Nennt mich von mir aus pragmatisch oder unterstellt mir, dass ich mich weigere, die Außenwelt zu sehr in meine Privatsphäre eindringen zu lassen. Mit beidem hättet derweil ihr absolut Recht. Aber durch ein bisschen mehr Privatsphäre und ein bisschen weniger Erreichbarkeit, kann man viel mehr bekommen, was echten Sinn hat: Entspannung, Gelassenheit, echte Freizeit - und auf der anderen Seite dann Konzentriertheit auf die Belange der Gesellschaft (oder der mobilen Technik), wenn es darauf ankommt. Stellt euch nur einmal vor, wie es wäre, wenn ihr euch wirklich nur um die Dinge Gedanken machen würdet, die gerade in diesem Moment wichtig sind: Wenn man am Essenstisch mit der Familie sitzt, dann ist die Familie wichtig - und nur die! Ob dann gerade in China das neue Xiaomi vorgestellt wird, ist sch***eigal, das Teil wird auch in einer halben Stunde noch da sein. Man bekommt keinen Preis dafür, wenn man die Specs als Erster kennt. Aber man kann auf der anderen Seite denjenigen Menschen, die einem nahe stehen, beweisen, dass sie einem wichtig sind. Und das tut man am besten, indem man ihnen Aufmerksamkeit schenkt. Jeder von euch, der schon einmal einen geliebten Menschen verloren hat, wird wissen, dass man die nicht erlebte gemeinsame Zeit nicht mehr nachholen kann.

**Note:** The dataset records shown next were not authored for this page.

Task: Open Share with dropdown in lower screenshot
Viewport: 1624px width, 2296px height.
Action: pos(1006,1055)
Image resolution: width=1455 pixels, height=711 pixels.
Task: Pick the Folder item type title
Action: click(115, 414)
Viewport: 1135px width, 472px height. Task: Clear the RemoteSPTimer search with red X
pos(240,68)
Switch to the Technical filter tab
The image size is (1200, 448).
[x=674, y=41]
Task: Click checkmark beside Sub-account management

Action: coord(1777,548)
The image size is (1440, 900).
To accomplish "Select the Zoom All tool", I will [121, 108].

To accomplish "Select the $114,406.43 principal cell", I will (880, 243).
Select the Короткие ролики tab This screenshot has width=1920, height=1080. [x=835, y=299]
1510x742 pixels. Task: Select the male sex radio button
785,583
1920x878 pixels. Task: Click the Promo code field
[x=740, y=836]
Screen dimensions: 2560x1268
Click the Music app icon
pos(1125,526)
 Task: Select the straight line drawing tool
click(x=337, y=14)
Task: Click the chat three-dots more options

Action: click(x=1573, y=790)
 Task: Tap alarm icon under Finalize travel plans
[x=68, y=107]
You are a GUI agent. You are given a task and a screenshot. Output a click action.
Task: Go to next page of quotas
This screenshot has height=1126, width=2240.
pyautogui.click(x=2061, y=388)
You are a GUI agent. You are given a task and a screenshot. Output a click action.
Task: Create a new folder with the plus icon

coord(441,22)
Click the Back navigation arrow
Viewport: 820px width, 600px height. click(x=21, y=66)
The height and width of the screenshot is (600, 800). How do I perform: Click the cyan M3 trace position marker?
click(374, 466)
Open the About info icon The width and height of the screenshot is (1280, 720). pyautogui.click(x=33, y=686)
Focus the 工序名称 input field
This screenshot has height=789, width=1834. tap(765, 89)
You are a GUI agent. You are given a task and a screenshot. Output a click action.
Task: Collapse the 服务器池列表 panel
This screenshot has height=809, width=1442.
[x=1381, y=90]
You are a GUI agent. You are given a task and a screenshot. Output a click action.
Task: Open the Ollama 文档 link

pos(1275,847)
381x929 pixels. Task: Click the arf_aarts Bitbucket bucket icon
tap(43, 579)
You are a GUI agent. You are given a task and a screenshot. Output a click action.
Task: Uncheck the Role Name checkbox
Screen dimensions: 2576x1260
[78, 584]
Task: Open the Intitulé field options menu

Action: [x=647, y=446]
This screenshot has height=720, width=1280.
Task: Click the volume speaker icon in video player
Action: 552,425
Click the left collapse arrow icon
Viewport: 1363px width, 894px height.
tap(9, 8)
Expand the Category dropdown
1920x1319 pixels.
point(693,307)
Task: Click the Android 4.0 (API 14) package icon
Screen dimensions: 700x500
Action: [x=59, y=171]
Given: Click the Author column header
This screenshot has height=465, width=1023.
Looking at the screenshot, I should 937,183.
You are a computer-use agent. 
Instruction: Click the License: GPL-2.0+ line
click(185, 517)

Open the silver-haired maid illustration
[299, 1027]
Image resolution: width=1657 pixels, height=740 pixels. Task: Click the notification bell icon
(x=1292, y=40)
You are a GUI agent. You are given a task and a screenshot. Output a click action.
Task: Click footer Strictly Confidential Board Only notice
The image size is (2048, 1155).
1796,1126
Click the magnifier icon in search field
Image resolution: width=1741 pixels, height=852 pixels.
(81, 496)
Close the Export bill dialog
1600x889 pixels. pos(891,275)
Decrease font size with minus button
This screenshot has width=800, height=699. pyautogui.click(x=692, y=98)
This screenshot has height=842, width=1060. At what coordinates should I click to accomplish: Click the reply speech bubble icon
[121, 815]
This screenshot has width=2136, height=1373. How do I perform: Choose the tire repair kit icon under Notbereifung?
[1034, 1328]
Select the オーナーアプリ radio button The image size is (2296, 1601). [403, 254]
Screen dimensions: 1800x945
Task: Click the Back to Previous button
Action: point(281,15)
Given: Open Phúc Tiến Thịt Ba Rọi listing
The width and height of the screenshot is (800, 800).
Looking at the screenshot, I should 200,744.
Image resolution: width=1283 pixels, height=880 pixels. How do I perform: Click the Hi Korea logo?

Damit möchte ich sagen: Sprecht wieder mehr miteinander! Nicht nur mit Freunden, auch mit Fremden. Fremde können bekanntlich Freunde sein, die man nur noch nicht kennengelernt hat. Eine aufmerksame und freundliche Zugewandtheit macht den Umgang miteinander so viel leichter, als wenn man die Kassiererin im REWE nicht einmal mehr grüßt, weil man lieber mit einer entfernten Freundin Katzenbilder bei WhatsApp hin und her schickt. Zweifelsohne ist das Smartphone ein wichtiges Kommunikationsmittel, das will euch auch niemand wegnehmen. Aber bitte lasst euch nicht von ihm beherrschen! Keiner bezahlt euch diese ständige Erreichbarkeit, sofern ihr nicht bei einem Spezialeinsatzkommando seid oder der Chefarzt einer Unfallchirurgie. Es gibt zudem auch genug Gerichtsurteile, dass auch eure Chefs euch in der vertraglich vereinbarten Freizeit nicht erreichen können müssen. Das wird manch ein Chef sicher nicht lustig finden - aber ganz ehrlich: Wer eine Leistung außerhalb der vereinbarten Pflichten haben will, der soll sie auch bezahlen. Oder die Klappe halten.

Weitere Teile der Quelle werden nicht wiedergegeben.